Measured (orange) and calculated (blue) positions of the boom and bucket with 1040 kg payload. (Image credit: T. Sourander master’s thesis, Aalto University, 2017)
Solution
Aalto researchers used Simulink and Simscape to design hydraulic systems for stationary and mobile machines, including a one-tonne micro excavator and a 14-ton serial hybrid mining loader.
They used Simscape Multibody™ to develop mechanical models of their systems. On the excavator project, for example, the team exported a CAD assembly from PTC® Creo™ to create a 3D mechanical model of the boom, arm, and bucket for simulation.
The team modeled the electric and hydraulic components of their design, including the PMSM motors, cylinders, pumps, and pipelines, in Simscape.
After completing a physical model, the group performed simulations to evaluate various configurations and component dimensions. They visualized and analyzed simulation results in MATLAB.
They created a closed-loop PI control model to position the excavator cylinder. They also developed a controller model for the mining loader and deployed it to dSPACE® MicroAutoBox® hardware for real-time testing.
The group is currently developing a configurable model that will enable companies to simulate a wide variety of equipment for lifting and lowering loads.
The upcoming EZE project (Aalto University) and EMMA project (Tampere University) will provide additional research into decentralized hydraulic system development using MATLAB and Simulink.

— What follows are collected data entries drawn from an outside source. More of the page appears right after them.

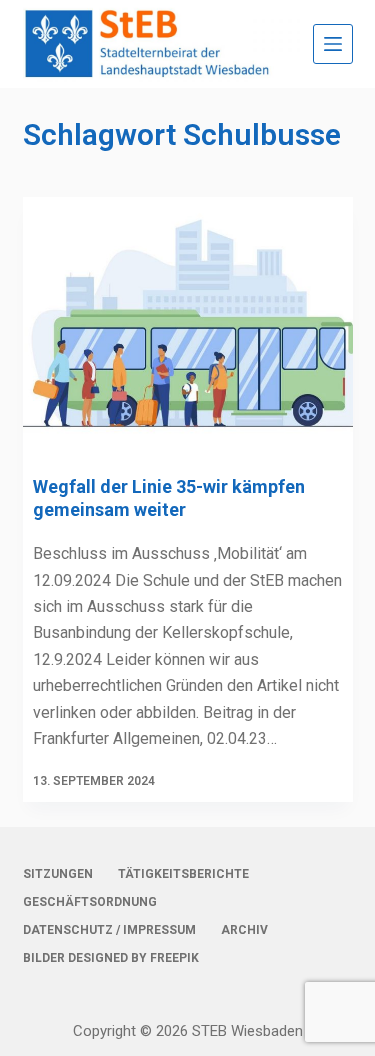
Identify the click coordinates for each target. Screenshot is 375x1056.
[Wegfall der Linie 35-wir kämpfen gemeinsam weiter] (188, 321)
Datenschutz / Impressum (109, 930)
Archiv (244, 930)
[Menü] (333, 44)
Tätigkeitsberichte (183, 874)
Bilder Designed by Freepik (111, 958)
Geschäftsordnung (90, 902)
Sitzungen (58, 874)
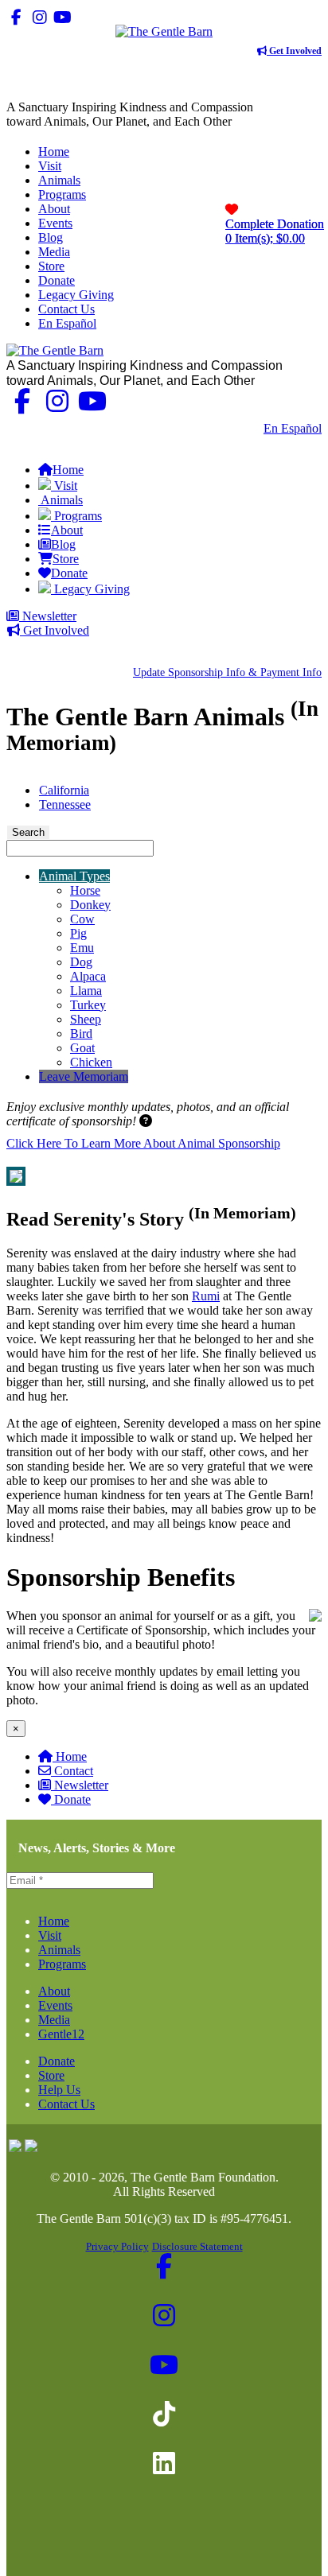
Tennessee (65, 804)
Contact (73, 1771)
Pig (78, 933)
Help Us (59, 2089)
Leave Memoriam (83, 1076)
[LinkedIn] (109, 17)
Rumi (206, 1296)
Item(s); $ (274, 231)
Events (55, 2005)
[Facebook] (16, 17)
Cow (82, 919)
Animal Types (74, 876)
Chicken (91, 1062)
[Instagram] (39, 17)
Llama (86, 990)
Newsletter (47, 616)
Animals (59, 1949)
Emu (82, 947)
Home (71, 1756)
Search (28, 832)
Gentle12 (61, 2034)
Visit (49, 1935)
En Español (293, 428)
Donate (72, 1799)
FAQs (306, 442)
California (64, 790)
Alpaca (88, 976)
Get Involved (294, 50)
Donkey (90, 904)
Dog (81, 962)
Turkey (88, 1005)
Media (54, 2019)
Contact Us (223, 428)
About (54, 1991)
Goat (82, 1048)
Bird (81, 1033)
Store (51, 2075)
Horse (85, 890)
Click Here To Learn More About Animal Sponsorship (143, 1143)
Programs (62, 1964)
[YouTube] (62, 17)
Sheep (85, 1019)
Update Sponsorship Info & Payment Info (227, 672)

Simscape Multibody visualization of the excavator developed by EL-Zon researchers.
Results
- Energy efficiency doubled. “The decentralized hydraulic systems we designed in Simscape were significantly more efficient than similar machines that have traditional hydraulic systems,” says Minav. “On the excavator, for example, direct-driven hydraulics and energy regeneration enabled us to achieve an overall efficiency of 71%, compared with just 18% on a traditional excavator, based on our simulation study.”
- Industry-academia collaboration established. “We have close relationships with off-road machinery manufacturers in Finland, with whom we share our results, and in some cases, Simulink models,” says Minav. “The companies use the models to run detailed simulations and continue their own development projects.”
- In-demand skills developed. “The students who work with us gain a number of valuable skills, including how to work on a team and how to model and simulate real systems with MATLAB and Simulink,” notes Minav. “These are the same tools used by many of the companies we work with, making it easy for our students to be hired directly from our project once they graduate.”